[Exercise requirements]
Continue the news article about the Greene Countrie Towne Festival from the point where it stops.

Hoping for a big festival


Greenfield Rotary president says it has potential to be best in years

By Jeff Gilliland - jgilliland@aimmedianetwork.com



Ten prints of this drawing by local artist Tammy Wells celebrating the 50th anniversary of the annual car and truck show at the Greene Countrie Towne Festival will be sold during the Greenfield Rotary Club Auction that runs from 1-3 p.m. Saturday.


The Greene Countrie Towne Festival kicks off Thursday and Greenfield Rotary Club President Andrew Surritt believes it could be one of the best festivals in many years.

“I’m hoping this is the biggest festival in as far as I can remember,” Surritt said this week. “It has the potential to be, and I’ve been in Greenfield since 2000.

“What’s made that possible is the sponsors that came forward to help fund some of the major performers and the tickets for rides are being sold at a cheaper cost because the sponsors (covered some of the fees the ride company would normally have to pay). I don’t think this year’s festival would be quite what it’s going to be without the sponsors.”

The two main entertainers are Shane Runion, a two-time CMA Emerging Artist, according to Surritt, and the Absolute Journey Tribute, which Surritt described as the No. 1 international Journey tribute band. Runion will be on the main stage from 10:30 p.m. to midnight Friday and the Absolute Journey Tribute will perform from around 9:30 to 11:30 p.m. Saturday.

They will both perform on the main stage that will be located at the intersection of Jefferson and Fourth streets.

The rides will be provided by Miracle Amusements, which Surritt said is the same company that provides rides for the Circleville Pumpkin Show. Surritt said there will be more rides than in past years and that they will be located on Washington Street and a small portion of Jefferson Street.

Other features that Surritt believes will enhance the festival experience include:

• On the festival website, starting Wednesday evening, there was supposed to be an interactive Google map that shows the entire festival grounds and where everything is located.

• There are more food vendors than in past years. Surritt there were 13 as of Tuesday, compared to around six in past years.

• There are more commercial vendors, including one requesting the most space ever requested – 700 square feet.

[Data listing]
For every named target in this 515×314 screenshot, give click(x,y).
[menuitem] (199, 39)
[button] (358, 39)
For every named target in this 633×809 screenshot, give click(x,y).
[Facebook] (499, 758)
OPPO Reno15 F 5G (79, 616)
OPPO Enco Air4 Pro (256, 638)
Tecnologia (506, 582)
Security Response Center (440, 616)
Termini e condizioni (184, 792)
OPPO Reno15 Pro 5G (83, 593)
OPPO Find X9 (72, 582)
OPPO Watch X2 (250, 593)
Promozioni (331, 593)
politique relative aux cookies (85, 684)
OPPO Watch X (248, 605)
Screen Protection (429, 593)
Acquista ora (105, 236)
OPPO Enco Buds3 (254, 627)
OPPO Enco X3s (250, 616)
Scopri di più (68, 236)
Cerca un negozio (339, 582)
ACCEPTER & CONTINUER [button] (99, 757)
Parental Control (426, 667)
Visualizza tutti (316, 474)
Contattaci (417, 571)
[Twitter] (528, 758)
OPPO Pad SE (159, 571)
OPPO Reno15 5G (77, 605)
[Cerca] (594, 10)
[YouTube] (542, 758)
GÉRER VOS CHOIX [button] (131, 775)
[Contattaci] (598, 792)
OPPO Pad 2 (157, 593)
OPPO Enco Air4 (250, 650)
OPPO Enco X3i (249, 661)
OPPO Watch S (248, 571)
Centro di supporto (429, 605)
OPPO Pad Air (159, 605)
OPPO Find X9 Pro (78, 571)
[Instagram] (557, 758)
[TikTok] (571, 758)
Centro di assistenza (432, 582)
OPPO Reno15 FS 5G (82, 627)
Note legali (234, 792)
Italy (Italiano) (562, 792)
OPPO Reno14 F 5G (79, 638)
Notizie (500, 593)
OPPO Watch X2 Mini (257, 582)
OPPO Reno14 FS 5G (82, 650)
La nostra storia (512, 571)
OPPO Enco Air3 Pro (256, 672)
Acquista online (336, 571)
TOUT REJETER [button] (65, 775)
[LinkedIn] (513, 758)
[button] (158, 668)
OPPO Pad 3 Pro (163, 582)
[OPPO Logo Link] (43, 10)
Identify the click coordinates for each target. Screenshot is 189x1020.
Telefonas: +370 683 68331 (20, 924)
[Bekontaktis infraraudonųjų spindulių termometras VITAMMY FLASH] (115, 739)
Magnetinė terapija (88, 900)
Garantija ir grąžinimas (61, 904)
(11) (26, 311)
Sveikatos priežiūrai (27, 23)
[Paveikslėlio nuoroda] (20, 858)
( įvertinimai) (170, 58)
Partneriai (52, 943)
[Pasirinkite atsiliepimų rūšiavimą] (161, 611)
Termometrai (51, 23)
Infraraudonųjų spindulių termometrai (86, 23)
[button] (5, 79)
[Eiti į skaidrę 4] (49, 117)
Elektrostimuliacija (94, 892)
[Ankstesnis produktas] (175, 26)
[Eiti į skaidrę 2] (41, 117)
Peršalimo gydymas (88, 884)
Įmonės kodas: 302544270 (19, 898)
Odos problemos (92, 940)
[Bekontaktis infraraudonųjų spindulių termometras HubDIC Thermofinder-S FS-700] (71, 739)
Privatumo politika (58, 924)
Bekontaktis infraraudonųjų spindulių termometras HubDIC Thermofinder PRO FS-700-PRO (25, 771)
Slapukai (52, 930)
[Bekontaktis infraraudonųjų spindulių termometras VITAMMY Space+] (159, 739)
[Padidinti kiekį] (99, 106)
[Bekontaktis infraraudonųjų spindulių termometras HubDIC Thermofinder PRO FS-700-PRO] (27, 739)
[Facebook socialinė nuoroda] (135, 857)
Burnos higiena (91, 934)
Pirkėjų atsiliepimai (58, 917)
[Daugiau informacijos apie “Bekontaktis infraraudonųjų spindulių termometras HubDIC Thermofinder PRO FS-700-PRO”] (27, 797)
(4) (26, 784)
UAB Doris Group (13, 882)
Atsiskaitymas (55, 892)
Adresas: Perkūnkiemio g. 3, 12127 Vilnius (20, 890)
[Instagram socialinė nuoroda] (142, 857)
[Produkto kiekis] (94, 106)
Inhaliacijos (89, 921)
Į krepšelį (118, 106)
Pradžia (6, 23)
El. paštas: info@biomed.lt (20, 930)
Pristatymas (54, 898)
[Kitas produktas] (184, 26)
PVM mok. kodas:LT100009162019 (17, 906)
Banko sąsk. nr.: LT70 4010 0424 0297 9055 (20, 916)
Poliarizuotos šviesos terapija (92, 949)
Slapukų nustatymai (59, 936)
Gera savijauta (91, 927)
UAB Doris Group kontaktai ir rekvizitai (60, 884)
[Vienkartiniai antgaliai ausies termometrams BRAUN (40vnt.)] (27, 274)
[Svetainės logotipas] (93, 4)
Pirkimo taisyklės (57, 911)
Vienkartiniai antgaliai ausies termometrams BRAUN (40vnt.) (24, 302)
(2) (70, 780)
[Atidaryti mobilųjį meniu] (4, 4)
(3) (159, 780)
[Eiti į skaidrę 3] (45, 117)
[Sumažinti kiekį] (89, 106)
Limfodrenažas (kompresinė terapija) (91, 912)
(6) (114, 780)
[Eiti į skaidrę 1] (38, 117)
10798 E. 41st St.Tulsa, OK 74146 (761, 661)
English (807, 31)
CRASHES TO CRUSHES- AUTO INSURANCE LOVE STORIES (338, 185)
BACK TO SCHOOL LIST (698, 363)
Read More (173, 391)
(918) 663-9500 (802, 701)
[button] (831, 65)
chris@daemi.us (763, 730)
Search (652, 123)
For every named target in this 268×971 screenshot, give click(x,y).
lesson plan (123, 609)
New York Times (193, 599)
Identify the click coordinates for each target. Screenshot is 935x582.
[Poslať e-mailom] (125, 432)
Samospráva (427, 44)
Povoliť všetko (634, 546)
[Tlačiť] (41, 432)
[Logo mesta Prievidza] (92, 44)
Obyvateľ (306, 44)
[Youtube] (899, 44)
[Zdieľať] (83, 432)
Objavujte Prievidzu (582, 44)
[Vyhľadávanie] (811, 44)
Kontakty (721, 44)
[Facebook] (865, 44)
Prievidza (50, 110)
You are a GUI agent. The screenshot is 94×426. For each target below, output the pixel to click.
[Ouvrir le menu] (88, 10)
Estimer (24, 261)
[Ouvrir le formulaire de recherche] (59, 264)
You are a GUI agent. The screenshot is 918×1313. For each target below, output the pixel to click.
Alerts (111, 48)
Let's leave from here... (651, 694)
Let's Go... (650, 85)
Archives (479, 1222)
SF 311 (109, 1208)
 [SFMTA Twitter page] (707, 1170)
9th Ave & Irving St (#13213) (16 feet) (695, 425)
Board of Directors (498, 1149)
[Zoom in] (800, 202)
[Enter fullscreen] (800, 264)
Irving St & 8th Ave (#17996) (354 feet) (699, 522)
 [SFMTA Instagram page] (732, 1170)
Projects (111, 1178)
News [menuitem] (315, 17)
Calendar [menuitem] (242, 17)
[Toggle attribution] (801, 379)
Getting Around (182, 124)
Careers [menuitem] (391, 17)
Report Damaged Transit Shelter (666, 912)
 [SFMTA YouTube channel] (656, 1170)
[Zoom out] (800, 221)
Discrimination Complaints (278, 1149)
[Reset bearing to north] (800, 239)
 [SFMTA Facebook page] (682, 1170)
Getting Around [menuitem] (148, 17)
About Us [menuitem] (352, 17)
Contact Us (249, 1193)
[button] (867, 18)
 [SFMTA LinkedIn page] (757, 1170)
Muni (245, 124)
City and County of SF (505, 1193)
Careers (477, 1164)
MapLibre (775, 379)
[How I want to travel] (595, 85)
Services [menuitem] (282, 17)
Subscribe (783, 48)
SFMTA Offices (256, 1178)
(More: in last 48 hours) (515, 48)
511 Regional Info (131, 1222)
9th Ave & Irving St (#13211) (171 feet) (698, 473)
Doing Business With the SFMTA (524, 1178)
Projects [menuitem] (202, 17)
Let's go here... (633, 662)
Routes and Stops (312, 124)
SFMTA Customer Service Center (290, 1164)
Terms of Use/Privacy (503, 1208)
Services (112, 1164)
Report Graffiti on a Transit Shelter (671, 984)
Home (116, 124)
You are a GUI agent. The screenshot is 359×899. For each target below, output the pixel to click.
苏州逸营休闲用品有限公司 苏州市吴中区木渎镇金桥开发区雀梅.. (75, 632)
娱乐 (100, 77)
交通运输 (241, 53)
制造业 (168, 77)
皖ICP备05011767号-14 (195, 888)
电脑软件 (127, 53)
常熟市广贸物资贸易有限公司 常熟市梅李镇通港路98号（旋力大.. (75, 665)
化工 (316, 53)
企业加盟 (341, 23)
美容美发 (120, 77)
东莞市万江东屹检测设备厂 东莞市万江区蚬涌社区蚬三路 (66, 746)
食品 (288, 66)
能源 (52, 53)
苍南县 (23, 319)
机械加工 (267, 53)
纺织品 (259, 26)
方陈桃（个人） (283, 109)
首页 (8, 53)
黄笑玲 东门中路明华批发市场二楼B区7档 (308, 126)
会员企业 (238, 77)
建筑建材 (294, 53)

[Written reply]
According to the festival website, the festival originated in 1967 when the main feature was an antique and classic car show. That show celebrates its 50th anniversary this year. It will be held Saturday on South Washington Street and will be followed by a parade of the vehicles at 4:30 p.m.

The festival’s main parade will begin at 2 p.m. Sunday and the grand marshal will be Charlie Shonkwiler, the longtime president of the Greenfield Antique Car Club.

“It just felt fitting, since this is the 50th anniversary of the car show and Charlie recently stepped down as president of the car club, that he be made the grand marshal,” Surritt said.

Also back after a year’s absence, Surritt said, is the lip sync contest. It will begin at 11 a.m. Saturday.

Another feature attraction on Sunday will be the unveiling at 12:30 p.m. at McClain High School of recently completed busts of Edward and Lulu McClain, who funded construction of the high school for the community more thyan 100 years ago. Tours of the high school will be offered from 12:30 to 2 p.m.

Surritt said the Greenfield Rotary Club, which organizes the festival, will open a beer garden at 6:30 p.m. Friday and Saturday.

“All the funds collected will help support the projects we do throughout the year,” Surritt said.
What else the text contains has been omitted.